§ Problem to work on
Please print the entries below exactly, from the line with "Screen dimensions: 1000x708" through the line with "Remove filter with", including both of those lines and leaving out all others.

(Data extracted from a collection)
^^^^
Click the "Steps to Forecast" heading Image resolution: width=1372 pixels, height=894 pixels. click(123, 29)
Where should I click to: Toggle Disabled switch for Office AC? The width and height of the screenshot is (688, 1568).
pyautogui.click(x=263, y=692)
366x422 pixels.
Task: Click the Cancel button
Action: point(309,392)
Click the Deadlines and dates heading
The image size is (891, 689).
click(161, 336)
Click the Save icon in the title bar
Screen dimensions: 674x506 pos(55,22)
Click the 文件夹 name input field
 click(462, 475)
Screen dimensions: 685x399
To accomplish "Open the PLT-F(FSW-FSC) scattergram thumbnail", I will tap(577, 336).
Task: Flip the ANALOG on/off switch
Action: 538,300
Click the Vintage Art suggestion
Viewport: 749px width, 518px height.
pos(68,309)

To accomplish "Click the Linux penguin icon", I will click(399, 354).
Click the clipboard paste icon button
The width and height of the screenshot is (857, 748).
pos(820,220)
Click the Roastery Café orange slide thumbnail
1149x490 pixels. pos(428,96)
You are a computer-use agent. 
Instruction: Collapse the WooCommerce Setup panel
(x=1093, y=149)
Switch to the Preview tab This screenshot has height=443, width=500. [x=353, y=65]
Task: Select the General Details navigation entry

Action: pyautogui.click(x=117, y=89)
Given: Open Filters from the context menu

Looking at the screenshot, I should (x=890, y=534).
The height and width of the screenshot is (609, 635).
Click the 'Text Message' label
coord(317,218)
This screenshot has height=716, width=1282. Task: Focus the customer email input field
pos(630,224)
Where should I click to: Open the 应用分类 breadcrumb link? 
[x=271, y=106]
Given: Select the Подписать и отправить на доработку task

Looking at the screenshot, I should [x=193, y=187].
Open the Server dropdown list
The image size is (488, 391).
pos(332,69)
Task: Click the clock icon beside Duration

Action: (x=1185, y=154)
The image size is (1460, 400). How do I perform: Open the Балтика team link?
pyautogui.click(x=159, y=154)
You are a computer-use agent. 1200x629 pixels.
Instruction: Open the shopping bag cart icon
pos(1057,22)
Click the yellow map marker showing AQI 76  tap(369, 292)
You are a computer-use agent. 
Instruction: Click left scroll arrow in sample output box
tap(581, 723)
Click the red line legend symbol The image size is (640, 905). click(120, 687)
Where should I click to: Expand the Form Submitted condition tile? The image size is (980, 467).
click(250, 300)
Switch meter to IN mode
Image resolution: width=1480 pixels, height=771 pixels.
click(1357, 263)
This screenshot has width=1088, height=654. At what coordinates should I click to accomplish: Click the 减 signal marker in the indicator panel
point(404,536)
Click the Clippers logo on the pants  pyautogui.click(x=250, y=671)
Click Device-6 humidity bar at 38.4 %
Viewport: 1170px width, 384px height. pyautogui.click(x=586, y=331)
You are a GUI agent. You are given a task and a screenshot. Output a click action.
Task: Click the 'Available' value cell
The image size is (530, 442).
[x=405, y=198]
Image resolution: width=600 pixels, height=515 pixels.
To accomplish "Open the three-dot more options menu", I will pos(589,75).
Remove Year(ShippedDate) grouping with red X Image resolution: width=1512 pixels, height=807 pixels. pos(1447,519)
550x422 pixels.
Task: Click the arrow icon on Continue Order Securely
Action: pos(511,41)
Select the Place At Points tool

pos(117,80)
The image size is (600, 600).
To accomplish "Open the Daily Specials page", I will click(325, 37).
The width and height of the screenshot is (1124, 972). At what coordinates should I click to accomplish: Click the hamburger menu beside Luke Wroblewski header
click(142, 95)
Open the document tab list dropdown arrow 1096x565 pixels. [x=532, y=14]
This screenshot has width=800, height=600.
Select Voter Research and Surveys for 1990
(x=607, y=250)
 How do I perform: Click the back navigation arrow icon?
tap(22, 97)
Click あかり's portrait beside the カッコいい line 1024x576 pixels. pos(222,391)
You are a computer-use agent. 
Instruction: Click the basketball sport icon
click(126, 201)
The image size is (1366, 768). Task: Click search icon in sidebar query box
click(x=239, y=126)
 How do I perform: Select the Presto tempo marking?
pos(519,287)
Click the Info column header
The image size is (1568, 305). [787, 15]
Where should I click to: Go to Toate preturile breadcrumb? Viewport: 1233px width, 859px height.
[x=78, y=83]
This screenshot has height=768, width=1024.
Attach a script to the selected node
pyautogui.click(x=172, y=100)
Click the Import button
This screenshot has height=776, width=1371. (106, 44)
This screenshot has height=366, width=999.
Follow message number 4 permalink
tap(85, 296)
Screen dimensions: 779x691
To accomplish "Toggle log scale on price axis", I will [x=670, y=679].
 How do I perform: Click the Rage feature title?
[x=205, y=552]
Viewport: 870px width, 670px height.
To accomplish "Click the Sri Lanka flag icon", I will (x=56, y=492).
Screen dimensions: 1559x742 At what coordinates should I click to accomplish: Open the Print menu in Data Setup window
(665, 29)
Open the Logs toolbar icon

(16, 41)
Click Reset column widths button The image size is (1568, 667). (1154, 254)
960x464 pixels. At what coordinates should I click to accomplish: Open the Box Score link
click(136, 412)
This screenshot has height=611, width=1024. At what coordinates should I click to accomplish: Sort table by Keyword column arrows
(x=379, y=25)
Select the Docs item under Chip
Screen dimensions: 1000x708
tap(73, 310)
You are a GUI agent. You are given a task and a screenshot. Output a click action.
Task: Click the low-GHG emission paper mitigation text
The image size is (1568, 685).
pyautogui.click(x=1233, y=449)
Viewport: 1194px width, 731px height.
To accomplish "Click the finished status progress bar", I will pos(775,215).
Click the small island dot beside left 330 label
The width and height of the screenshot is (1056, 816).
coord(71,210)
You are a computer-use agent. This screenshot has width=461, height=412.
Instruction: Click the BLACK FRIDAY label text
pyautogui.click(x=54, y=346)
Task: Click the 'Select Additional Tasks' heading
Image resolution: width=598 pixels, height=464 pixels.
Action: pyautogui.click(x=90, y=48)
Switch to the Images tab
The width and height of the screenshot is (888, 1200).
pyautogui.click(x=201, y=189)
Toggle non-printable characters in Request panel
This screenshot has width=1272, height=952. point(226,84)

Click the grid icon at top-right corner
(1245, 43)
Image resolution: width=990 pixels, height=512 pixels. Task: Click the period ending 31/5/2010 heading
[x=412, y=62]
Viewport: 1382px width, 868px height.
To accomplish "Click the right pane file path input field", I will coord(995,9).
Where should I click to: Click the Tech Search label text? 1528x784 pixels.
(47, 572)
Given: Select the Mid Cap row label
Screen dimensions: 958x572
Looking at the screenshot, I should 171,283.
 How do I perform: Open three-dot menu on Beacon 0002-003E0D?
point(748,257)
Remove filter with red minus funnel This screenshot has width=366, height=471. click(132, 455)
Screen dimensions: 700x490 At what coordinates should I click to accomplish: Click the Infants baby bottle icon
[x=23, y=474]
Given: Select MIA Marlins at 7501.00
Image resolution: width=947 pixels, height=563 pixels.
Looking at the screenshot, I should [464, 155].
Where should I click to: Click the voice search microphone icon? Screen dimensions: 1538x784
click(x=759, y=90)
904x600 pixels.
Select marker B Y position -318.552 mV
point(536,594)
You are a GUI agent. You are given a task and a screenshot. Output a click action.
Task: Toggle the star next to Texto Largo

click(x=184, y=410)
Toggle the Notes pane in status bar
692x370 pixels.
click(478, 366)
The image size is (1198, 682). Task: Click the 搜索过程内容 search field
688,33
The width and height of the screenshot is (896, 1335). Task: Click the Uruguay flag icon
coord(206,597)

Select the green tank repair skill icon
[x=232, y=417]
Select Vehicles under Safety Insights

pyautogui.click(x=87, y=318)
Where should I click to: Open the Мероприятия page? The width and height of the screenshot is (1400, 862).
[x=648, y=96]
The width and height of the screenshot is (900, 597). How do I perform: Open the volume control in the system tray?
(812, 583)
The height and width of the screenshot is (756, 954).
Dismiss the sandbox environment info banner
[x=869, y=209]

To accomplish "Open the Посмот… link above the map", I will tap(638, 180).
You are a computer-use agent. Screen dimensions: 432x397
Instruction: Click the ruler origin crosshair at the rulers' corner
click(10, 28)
^^^^
§ Solution below
Screen dimensions: 1000x708
tap(73, 310)
You are a GUI agent. You are given a task and a screenshot. Output a click action.
Task: Click the low-GHG emission paper mitigation text
The image size is (1568, 685).
pyautogui.click(x=1233, y=449)
Viewport: 1194px width, 731px height.
To accomplish "Click the finished status progress bar", I will pos(775,215).
Click the small island dot beside left 330 label
The width and height of the screenshot is (1056, 816).
coord(71,210)
You are a computer-use agent. This screenshot has width=461, height=412.
Instruction: Click the BLACK FRIDAY label text
pyautogui.click(x=54, y=346)
Task: Click the 'Select Additional Tasks' heading
Image resolution: width=598 pixels, height=464 pixels.
Action: pyautogui.click(x=90, y=48)
Switch to the Images tab
The width and height of the screenshot is (888, 1200).
pyautogui.click(x=201, y=189)
Toggle non-printable characters in Request panel
This screenshot has width=1272, height=952. point(226,84)

Click the grid icon at top-right corner
(1245, 43)
Image resolution: width=990 pixels, height=512 pixels. Task: Click the period ending 31/5/2010 heading
[x=412, y=62]
Viewport: 1382px width, 868px height.
To accomplish "Click the right pane file path input field", I will coord(995,9).
Where should I click to: Click the Tech Search label text? 1528x784 pixels.
(47, 572)
Given: Select the Mid Cap row label
Screen dimensions: 958x572
Looking at the screenshot, I should 171,283.
 How do I perform: Open three-dot menu on Beacon 0002-003E0D?
point(748,257)
Remove filter with red minus funnel This screenshot has width=366, height=471. click(132, 455)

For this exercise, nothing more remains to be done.